At NASA/Ames, where he is presently on secondment from Stanford, he has served as project technologist for the GeneSat, PharmaSat, O/OREOS, EcAMSat and SporeSat spaceflight nanosatellite missions; instrument scientist and mission manager for the O/OREOS mission; and payload technologist for the BioSentinel deep space mission. He is PI of the NASA projects SPLIce: Sample Processor for Life on Icy Worlds and MICA: Microfluidic Icy-world Chemical Analyzer, and a member of the ESA Topical Team on Future Astrobiology Experiments in Earth Orbit and Beyond.

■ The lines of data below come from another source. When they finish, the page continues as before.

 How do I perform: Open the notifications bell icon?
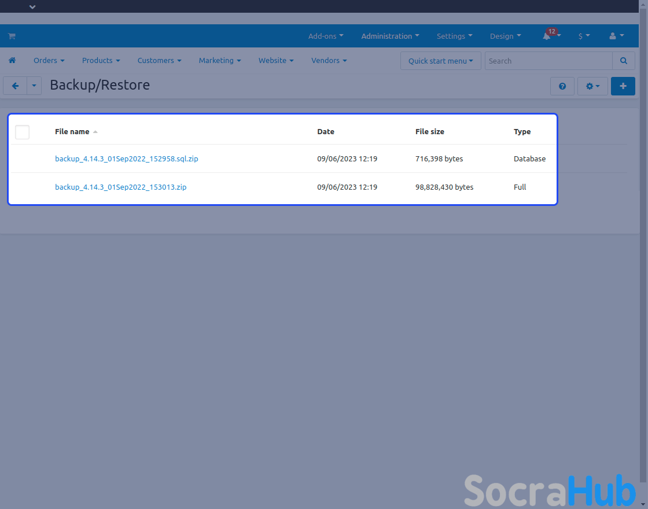pos(547,36)
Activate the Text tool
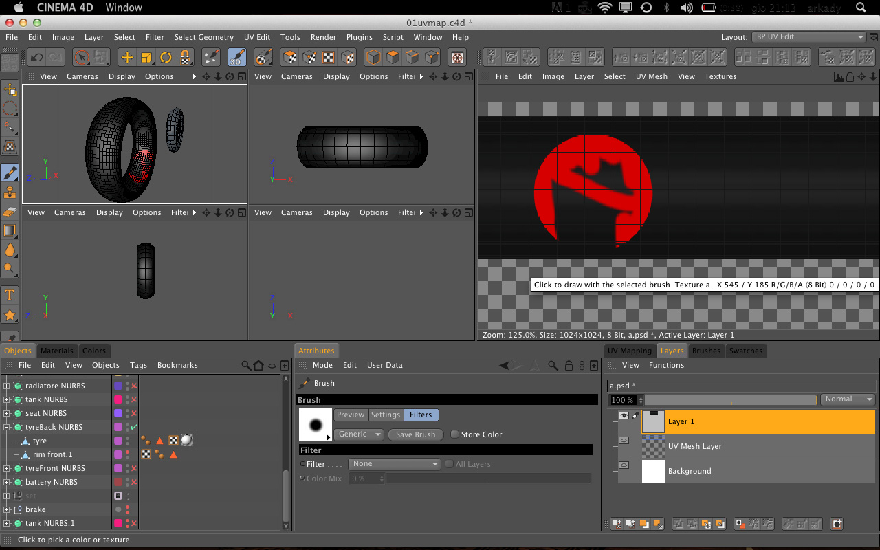This screenshot has width=880, height=550. 10,295
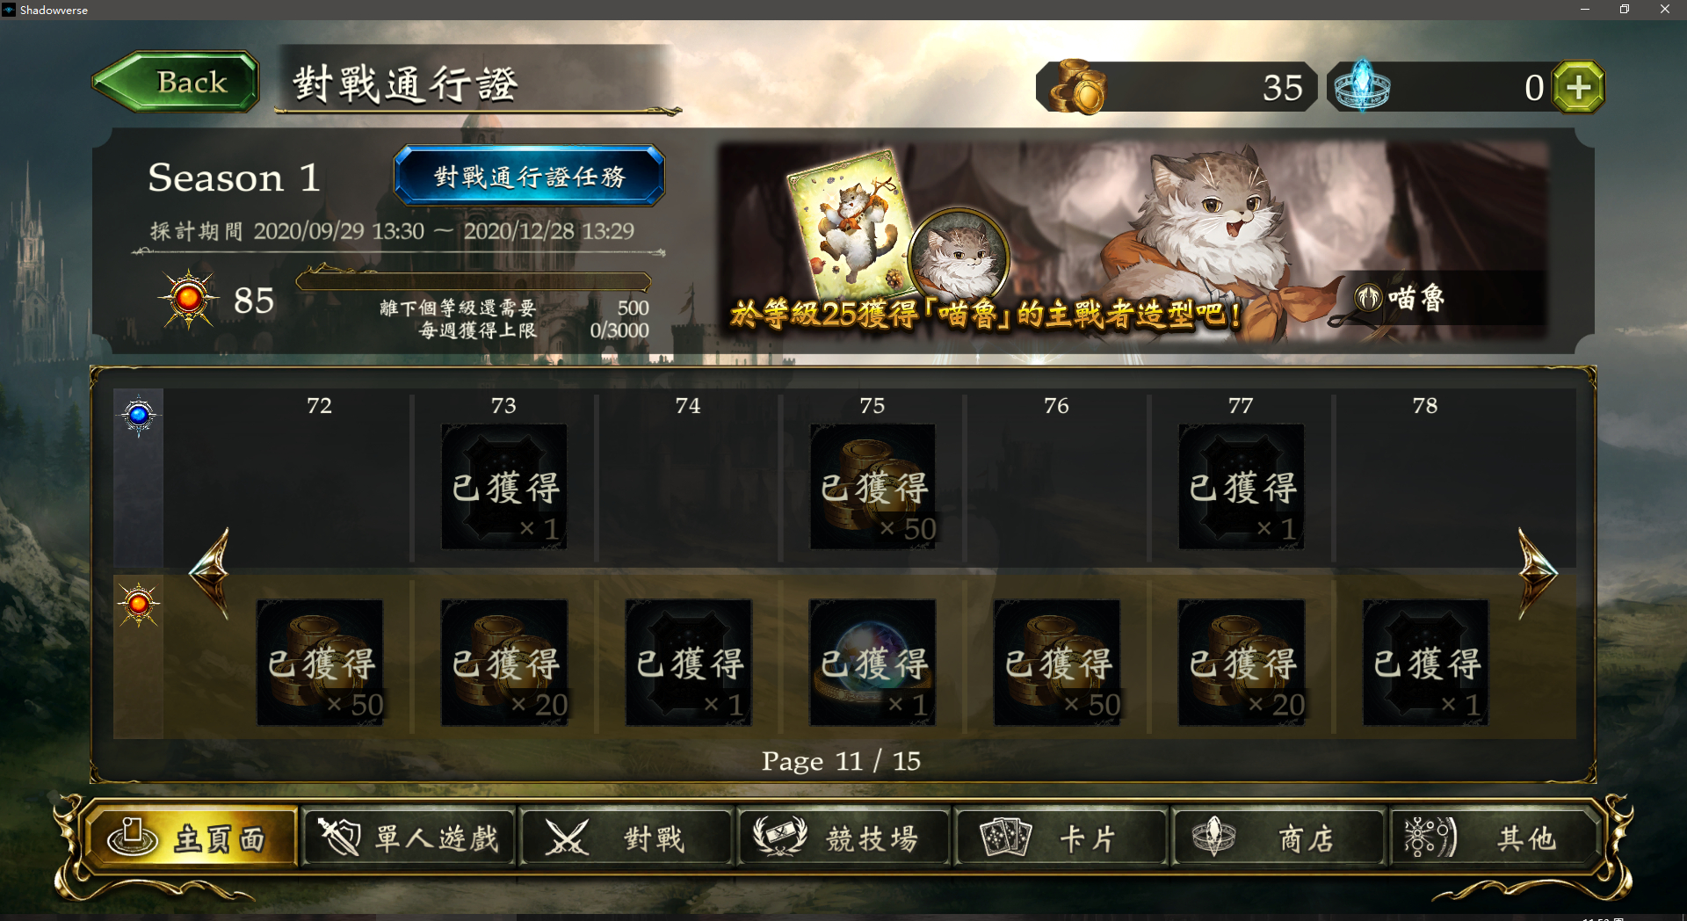This screenshot has width=1687, height=921.
Task: Click the level 75 free orb reward
Action: (x=872, y=663)
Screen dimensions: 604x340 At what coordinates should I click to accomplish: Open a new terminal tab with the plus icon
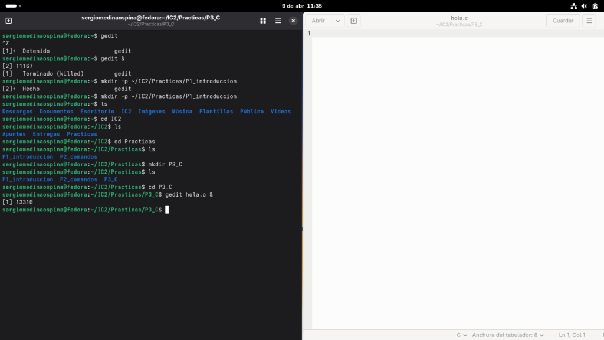click(8, 20)

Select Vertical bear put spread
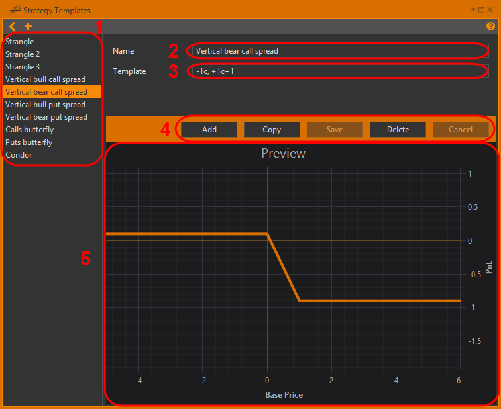pyautogui.click(x=46, y=117)
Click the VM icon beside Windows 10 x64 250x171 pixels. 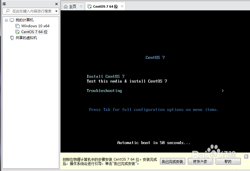tap(17, 26)
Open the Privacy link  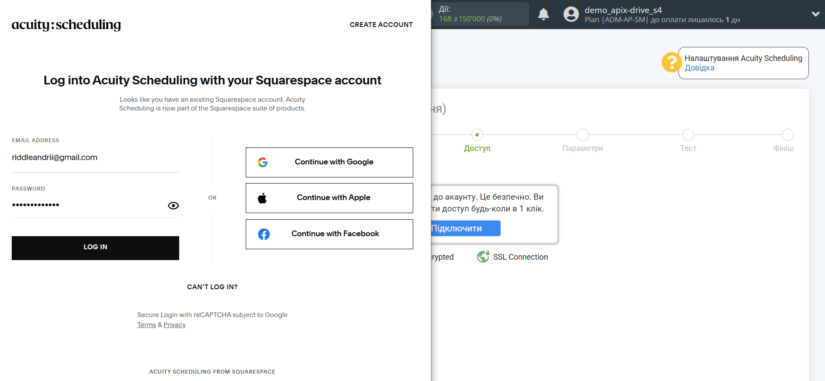click(174, 325)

Dr. Ricco is co-author of over 275 publications, 400 presentations, and 23 issued patents. He was an E.T.S. Walton Fellow (Science Foundation Ireland), is a Fellow of The Electrochemical Society and the American Institute for Medical and Biological Engineering, and serves as Vice President of the Transducer Research Foundation. John Hines Chairman, Hines Family Foundation for Education, Innovation, and Service (HFF). John Hines is Founder/Executive Director of the Hines Family Foundation for Education, Innovation, and Service (HFF), a non-profit Atlanta, Georgia STEM, Innovation and Technology Workforce enabler, which aims to provide resources, opportunities and support for deserving, underrepresented, under-resourced individuals and groups. John is also Managing Director and Chief Technical Officer at JH Technology Associates LLC (JHTA), a California Technology Consulting and Advisory Services company. in December, 2012, John retired as NASA-Ames Chief Technologist (CCT) after nearly 37 years of service.

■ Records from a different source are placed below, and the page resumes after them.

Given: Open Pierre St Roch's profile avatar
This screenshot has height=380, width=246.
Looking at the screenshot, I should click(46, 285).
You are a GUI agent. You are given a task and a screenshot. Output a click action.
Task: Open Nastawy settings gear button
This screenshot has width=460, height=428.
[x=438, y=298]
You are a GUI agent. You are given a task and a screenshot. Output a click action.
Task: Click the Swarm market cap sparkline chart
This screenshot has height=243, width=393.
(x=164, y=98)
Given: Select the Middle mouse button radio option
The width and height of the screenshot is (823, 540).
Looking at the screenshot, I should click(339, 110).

Earlier, John was Chief Technologist in the ARC Engineering Directorate, Deputy Chief and Chief Technologist for the Small Spacecraft Division. As originator of the Ames Nanosatellite Missions Office, John initiated, directed or facilitated ten Nanosatellite/ISS/Free Flyer missions.

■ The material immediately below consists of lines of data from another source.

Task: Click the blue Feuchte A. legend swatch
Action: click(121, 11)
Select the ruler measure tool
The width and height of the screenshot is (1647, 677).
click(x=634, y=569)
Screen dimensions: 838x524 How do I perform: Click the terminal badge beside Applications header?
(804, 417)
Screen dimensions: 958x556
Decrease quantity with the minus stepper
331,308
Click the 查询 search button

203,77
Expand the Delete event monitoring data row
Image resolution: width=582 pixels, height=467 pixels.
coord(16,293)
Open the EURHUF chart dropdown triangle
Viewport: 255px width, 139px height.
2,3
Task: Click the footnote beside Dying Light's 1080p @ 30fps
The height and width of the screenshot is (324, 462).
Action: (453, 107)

From 2002-2009 John was the Principal Investigator / Program Manager for Biosensors and in-situ Bio-analytical Systems. Under John's direction, these teams developed/applied advanced technologies for Medical/Biological, Biotechnology, small satellites, wearable biomedical biotelemetry sensors, and bio-analytical measurement systems. From 2002-2004, John was Program Manager for the NASA-NIH-NCI Biomolecular Physics and Chemistry Program.

John has Chaired Peer and Program reviews and panels for the NASA Space Technology Programs, and served on two National Academy of Sciences Committees: Space-Based Additive Manufacturing of Space Hardware, and the NAS Space Technology Industry-Government-University Roundtable.

John has a BS in Electrical Engineering from Tuskegee University, a MS in Biomedical/Electrical Engineering from Stanford University, and nearly 50 years of combined NASA/Air Force/Research Institute experience in biological/biomedical technology development, spaceflight hardware development, electronic systems, technology assessment, program/project/product development, management, and program advocacy.